Man ist in der Region stolz auf die Herden wilder Arathipferde, aber auch auf die zuchten an Kriegsrössern, die einige der besten Pferde Stromgardes hervor bringen.
Die Miliz der Nordfold ist nicht nur aufgrund der relativ hohen Bevölkerung der Region besonders groß, sondern auch, da die Herzöge der Nordfold auf eine schlagfertige Truppe setzen. Folglich gehören die Landsknechte der Nordfold zu den besten Kriegern Stromgardes, und können sich teilweise selbst mit den Vollstreckern messen.

Ortschaften

Wie im ganzen Hochland wird das Bild der Nordfold von Gehöften bestimmt, Dörfer gibt es wenige, städte keine.
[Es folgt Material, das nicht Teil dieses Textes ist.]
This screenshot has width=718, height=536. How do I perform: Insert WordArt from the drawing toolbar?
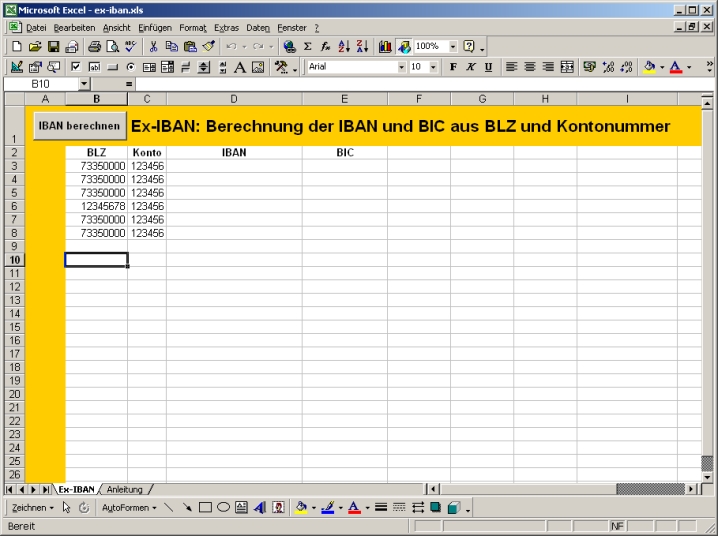click(260, 508)
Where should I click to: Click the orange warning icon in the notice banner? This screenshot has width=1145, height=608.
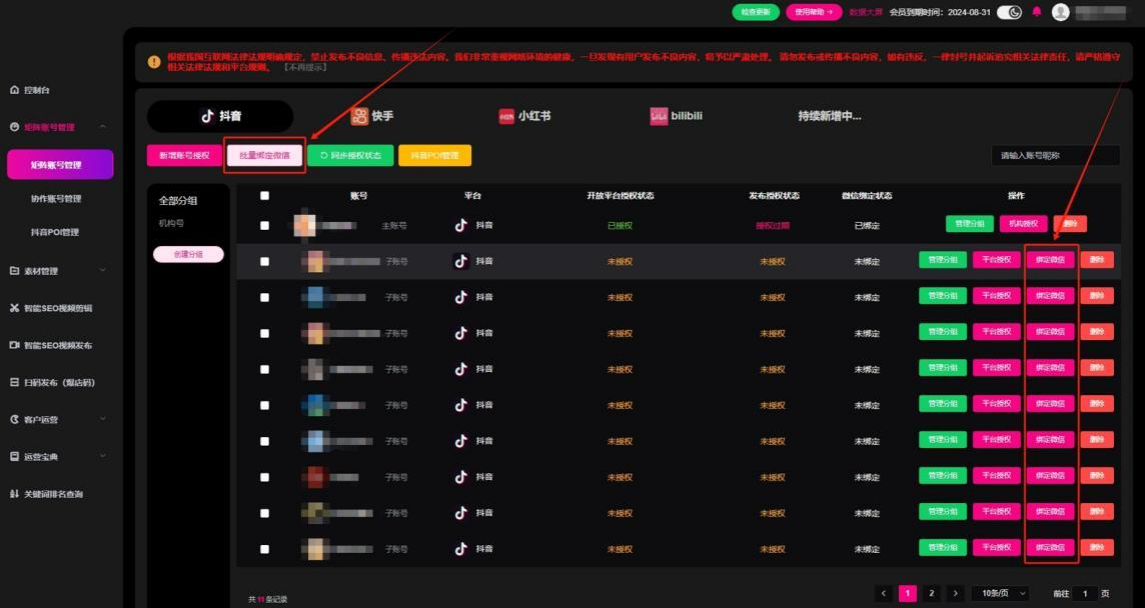154,61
Zu den wichtigsten und größten Gehöften, die meist mehr als nur eine Familie, und häufig auch mehr als ihre Arbeiter beherbergen, und somit fast schon kleine Dörfer sind, gehören der Nordhof, der wohl prominenteste Hof der Nordfold, das Gehöft der Rheinharts, sowie der Thoradinshof, nahe dem Wall.
Die zwei wichtigsten Dörfer sind zum einen das vergleichsweise große Zarasdorf, sowie das relativ kleine Keldinsheim, eine kleine Ortschaft vor der Klamm-Burg die von Keldin Troklar errichtet wurde.
Weiter wären zu erwähnen Kelrarsheim, benannt nach Kelrar dem Großen, Stammvater der Torklars, Thustradingen, und Stolzstutt, benannt nach dem gleichnamigem Pferdehof aus dem es entstand.